If Tuesday night’s loss at Washington felt like a playoff game, so did this contest, only it was a different variety, a hard-hitting, physical battleKings defenseman Drew Doughty played a game-high 35 minutes 16 seconds, a career-high for Doughty in the regular season.

“It was a fun hockey game to be a part of,” Doughty said. “It wasn’t the outcome we wanted. But that was a man’s game out there tonight. It was a hard-fought game. That’s the type of game the Kings like to be in.


“We need to come out on top on those. We’re sick of losing right now. We’ve got to get off this losing streak right now. Teams are right behind us. We want to come out first in our division and right now it’s not looking like we’re going to do that.”

Kings center Jeff Carter, who set up their only goal (by Tyler Toffoli, on the power play in the third period to make it 1-1), acknowledged the shift in the Pacific Division. The Kings are winless in their last three games and have scored twice in those three games.

“We have to start winning some games,” Carter said. “We’ve lost all our room [in the standings] now and we’ve got to start scoring some goals.”

Their once-massive lead in the division has not quite evaporated. The Ducks, on a strong surge since Christmas, pulled within two points of the Kings with a win at Vancouver on Thursday. Third-place San Jose won again too, and is one point behind the Ducks. And the Sharks have played one fewer game.

Any period of time without Kopitar would be a troublesome development for the Kings. He played nine shifts in the first period (5:12 of ice time) and did not return as the team called it a lower-body injury. It is suspected the injury occurred earlier on the trip, based on that there was no apparent new issue in Thursday’s contest.

Kings Coach Darryl Sutter, as is his custom, declined to give any update on Kopitar’s condition. “No, doesn’t come from the head coach,” Sutter said, regarding injuries.

Kopitar was also injured, in St. Louis on Nov. 3 but did not miss any games. Again, the Kings dug deep without him and generated some momentum after killing off a five-on-three for 1:54 in the third period.

“We’ll take the point now,” Carter said. “I thought we battled hard. Going down, losing Kopi early, guys stepped up.”


It was a goaltending clinic at both ends. In overtime, Elliott made a stellar glove save on Kings left wing Milan Lucic at 1:10. Just after Kings center Vinny Lecavalier tried to throw the puck in front of Elliott, Schwartz managed to fight off Kings defenseman Alec Martinez in the Blues zone and went in on the breakaway with Lecavalier in pursuit.
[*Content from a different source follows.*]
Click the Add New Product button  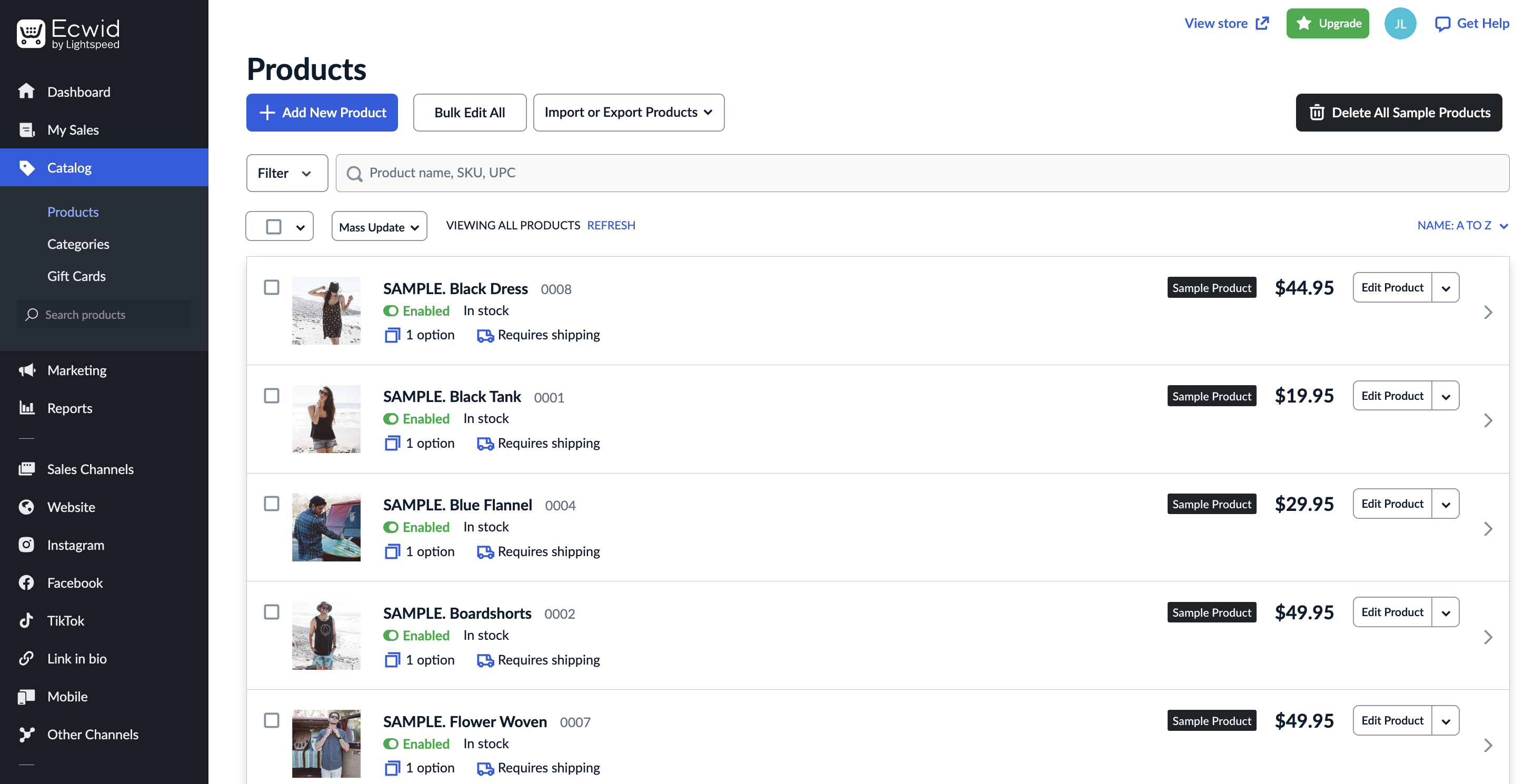322,113
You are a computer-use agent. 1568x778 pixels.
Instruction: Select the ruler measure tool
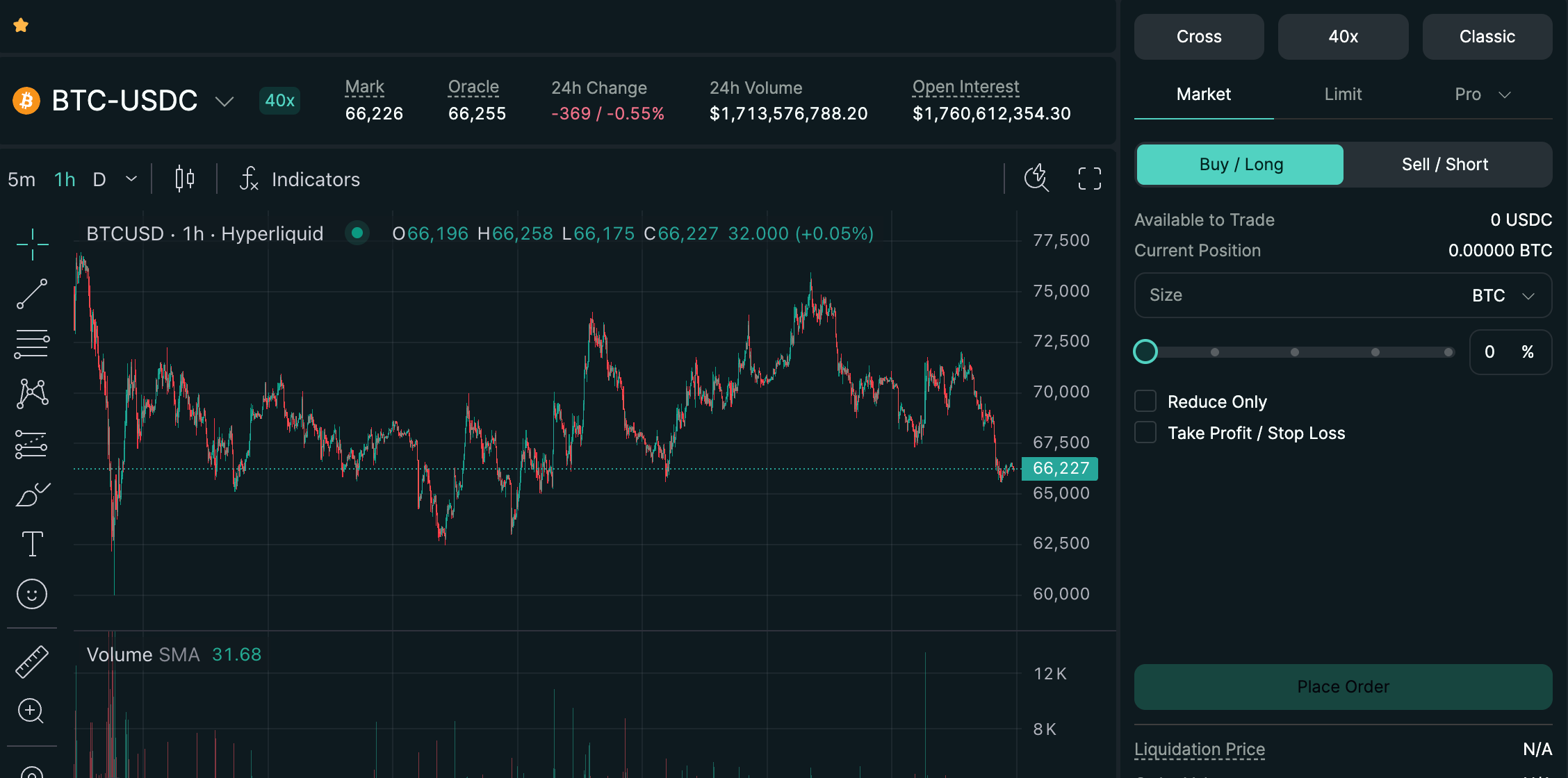(x=32, y=661)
“That’s probably the longest breakaway I’ll ever have,” Schwartz said.

The goal came when Doughty was not on the ice. Doughty bordered on omnipresent in the third and in overtime but insisted he wasn’t tired, saying: “I’ll do whatever it takes to win hockey games. If that means I have to play 50 minutes, I’ll play 50 minutes.”

Said Carter: “He just goes and goes and goes. It’s pretty amazing what he can do out there. I asked him after the game if he felt tired and he said, ‘No, it felt great.’ That’s just him. He loves playing. The more he plays the better he is.”